2. Pho Dau Bo – Bun Bo Hue
Available Friday, Saturdays, and sometimes Sundays. If you’re making a special trip, call first
4909 17 Avenue Southeast
As i wandered around the city of Hue in central Vietnam, i kept looking for the pre-eminent version of their regional dish, Bun Bo Hue (Bun Bo) to use as a benchmark. A soup that is often mistaken as a version of Pho, the ingredients and nuance are different enough to make it a very different experience. From the predominant lemongrass flavour, to the combination of pork and beef, fermented shrimp sauce for depth, sugar for balance, spicy chili oil for kick, and pigs blood and a variety of other condiments make it a unique experience from Pho. And while I found some excellent versions in Hue, better than all of them is the version at Pho Dau Bo in Calgary.
Available on Friday’s, Saturday’s, and if not sold out, Sunday’s, the Bun Bo Hue at Pho Dau Bo is mind-blowingly good. Clean, balanced, dynamic, and fresh, it is cleaner tasting, without the heavy oil that characterized a lot of the ones i had in Hue, and without the over-use of fermented shrimp that leave you with a slight seafood funk aftertaste. My only complaint with the dish is the lack of banana blossom, whose unique crunch and texture adds a very pleasing element to the dish. But seeing as fresh banana blossom is all but impossible to find in Canada, this is completely understandable.
I know Pho Dau Bo is lauded for the best Pho Satay in the city, but you’re missing out on a supreme treat if you don’t try the Bun Bo Hue. With the exception of one place in San Jose, CA, I don’t think i’ve ever had better.
1. Longview Steakhouse – Ribeye
102 Morrison Rd
Perhaps the only subject more openly debated than the best burgers in Calgary is where the best steak is. I don’t know about you readers, but in my experience, the question comes up quite often in groups of people discussing food, but usually without resolution. The thing is, there is no consensus. For the most part, a single person can’t even decide where the best place is for themselves. I’d put money down that the most common answer is “at home on my BBQ”. Let me remove the mystery for you. There is a definitive best steak in Calgary. And it lies an hour south on the Cowboy trail in Longview Alberta. It’s the Longview Steakhouse.
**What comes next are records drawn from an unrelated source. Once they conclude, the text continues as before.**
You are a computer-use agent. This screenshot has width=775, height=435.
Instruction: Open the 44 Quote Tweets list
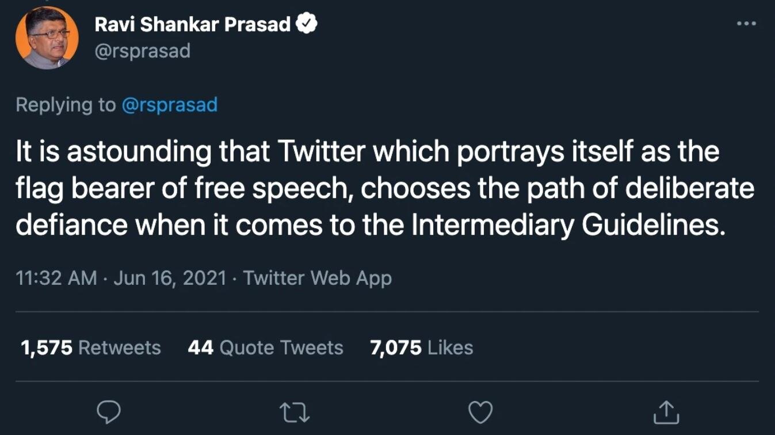(266, 347)
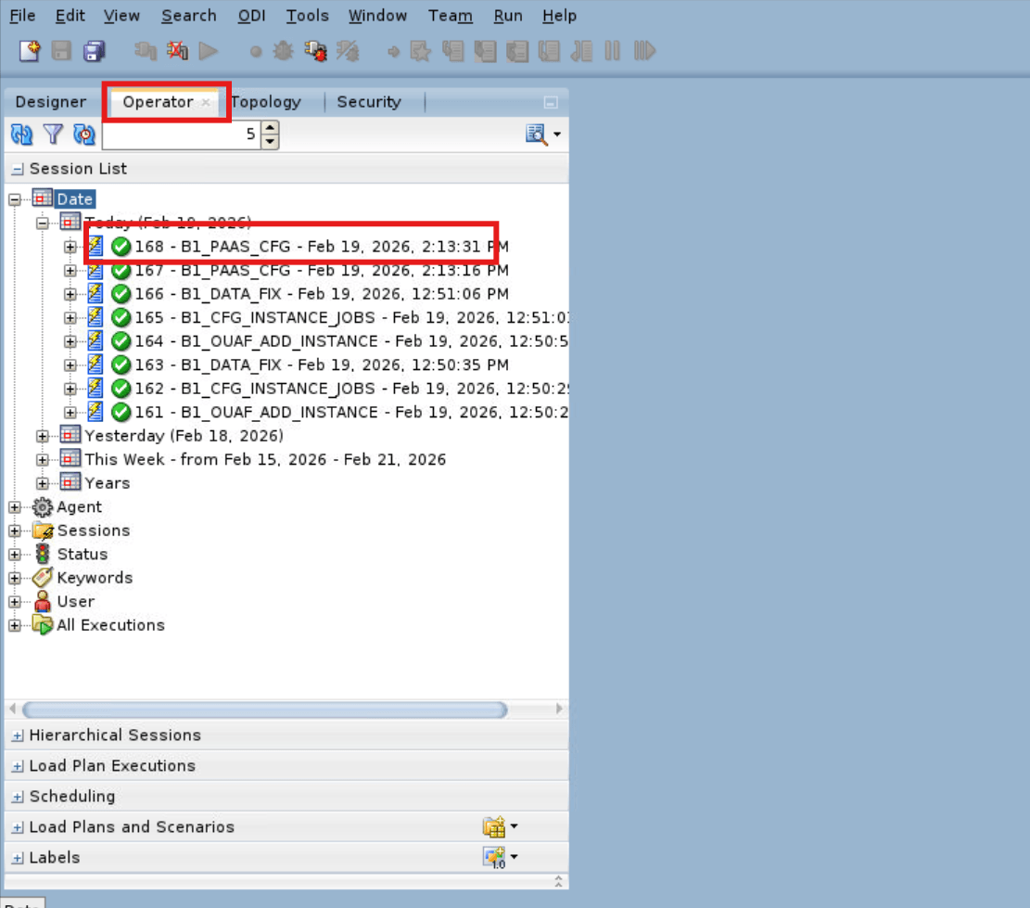Switch to the Topology tab
Image resolution: width=1030 pixels, height=908 pixels.
coord(266,102)
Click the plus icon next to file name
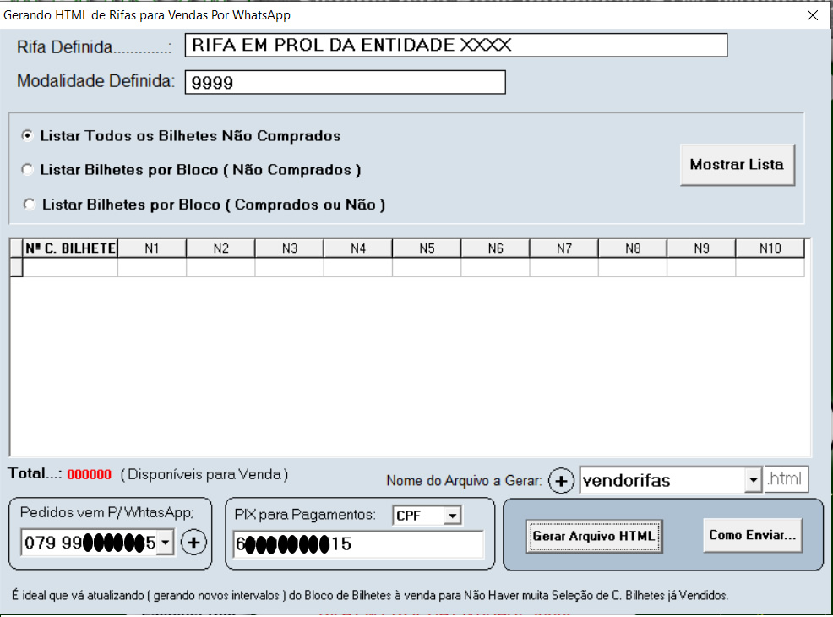Viewport: 833px width, 617px height. pos(561,481)
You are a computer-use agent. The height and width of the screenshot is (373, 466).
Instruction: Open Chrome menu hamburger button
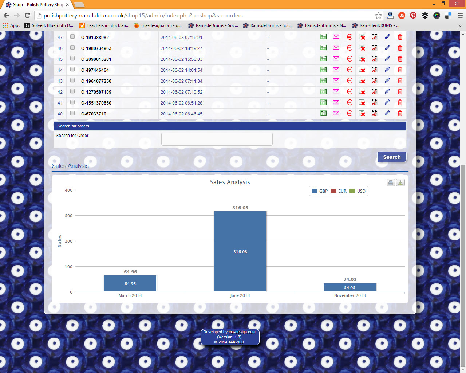coord(460,16)
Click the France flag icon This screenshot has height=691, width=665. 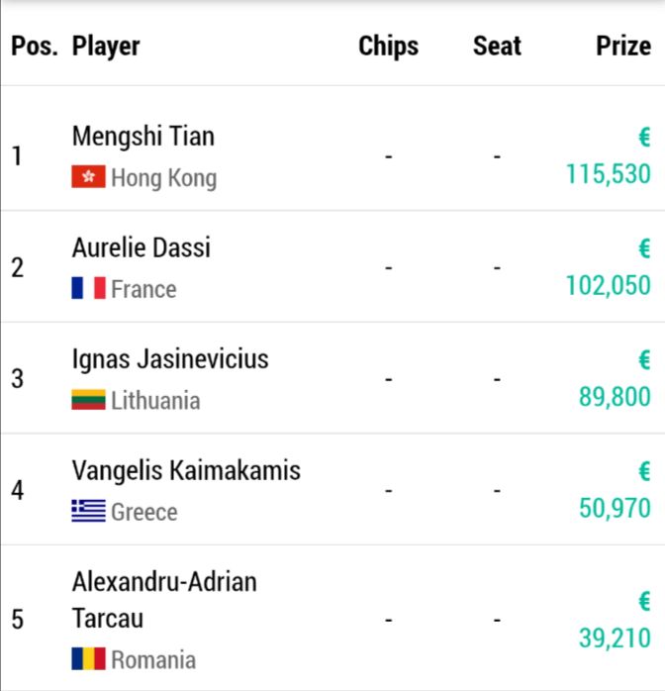point(88,288)
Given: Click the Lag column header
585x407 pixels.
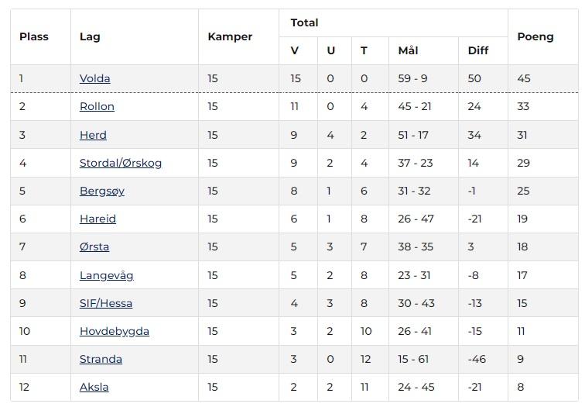Looking at the screenshot, I should click(90, 36).
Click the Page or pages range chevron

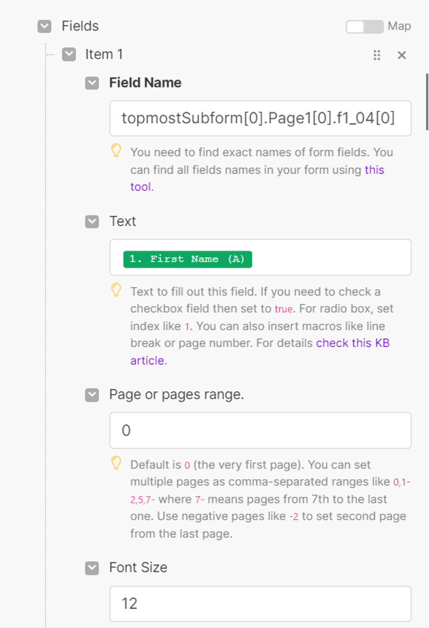92,395
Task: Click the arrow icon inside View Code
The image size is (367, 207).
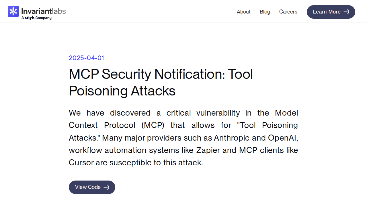Action: [106, 187]
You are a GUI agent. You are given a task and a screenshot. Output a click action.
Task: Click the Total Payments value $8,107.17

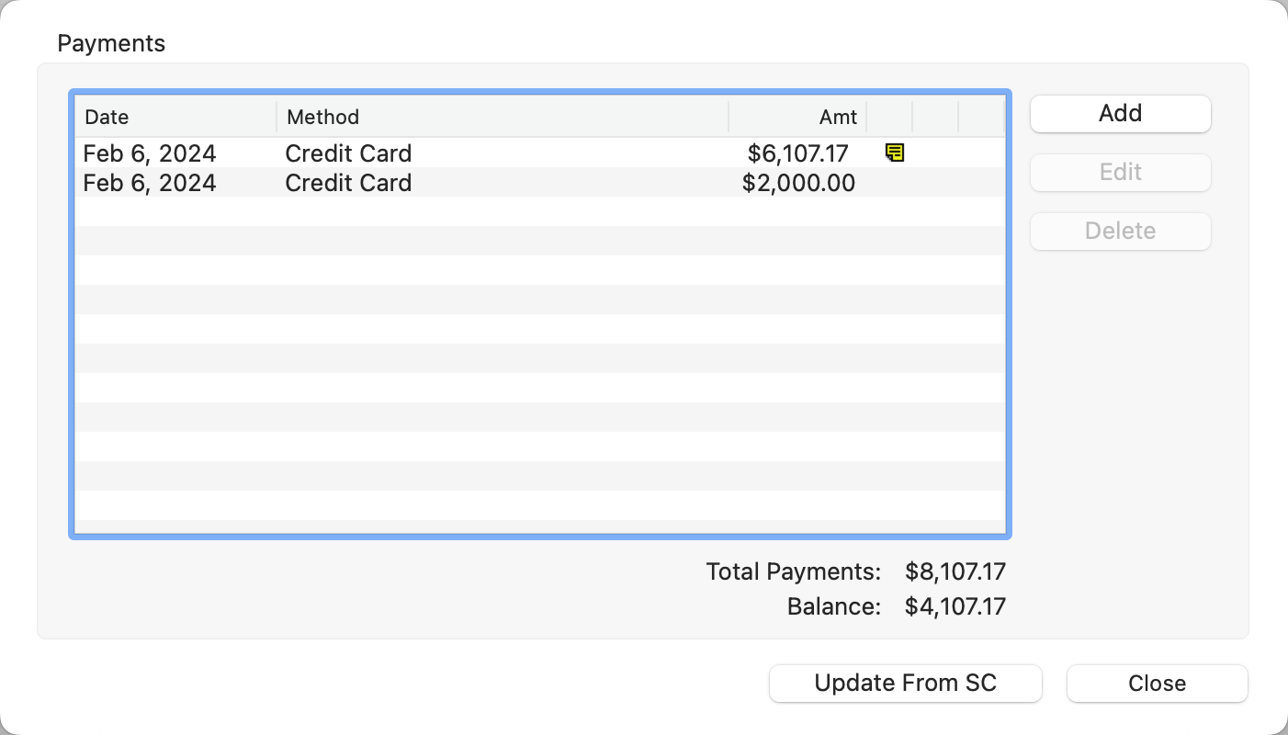point(955,571)
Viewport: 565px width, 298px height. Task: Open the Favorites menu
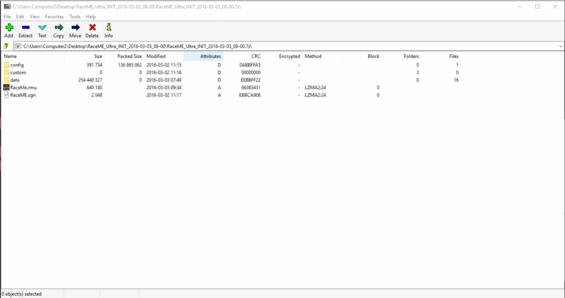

Start with good local Alberta beef. Add in their own dry aging to develop the right flavour and tenderness. Cut and trimmed in house. Finish with one of the most consistent chefs i’ve ever had the pleasure of dining with. Cooked perfectly, rested perfectly. Their ribeye is a marvel. Leave the cooking of the steak in their hands and you will find a ribeye that has the right amount of crust, perfectly rendered interstitial fat, and amazing tenderness and flavour.
Turning out one perfect steak, while a feat, is not something that makes a great steakhouse. The ability to turn out thousands of perfect steaks, day in and day out, is the hallmark of greatness. Add in a ridiculously inexpensive price, I can comfortably argue and defend that there is a definitive place for steak in Calgary. Longview has the ingredients, the consistency, and the value that make their Ribeye my favorite dish for 2011.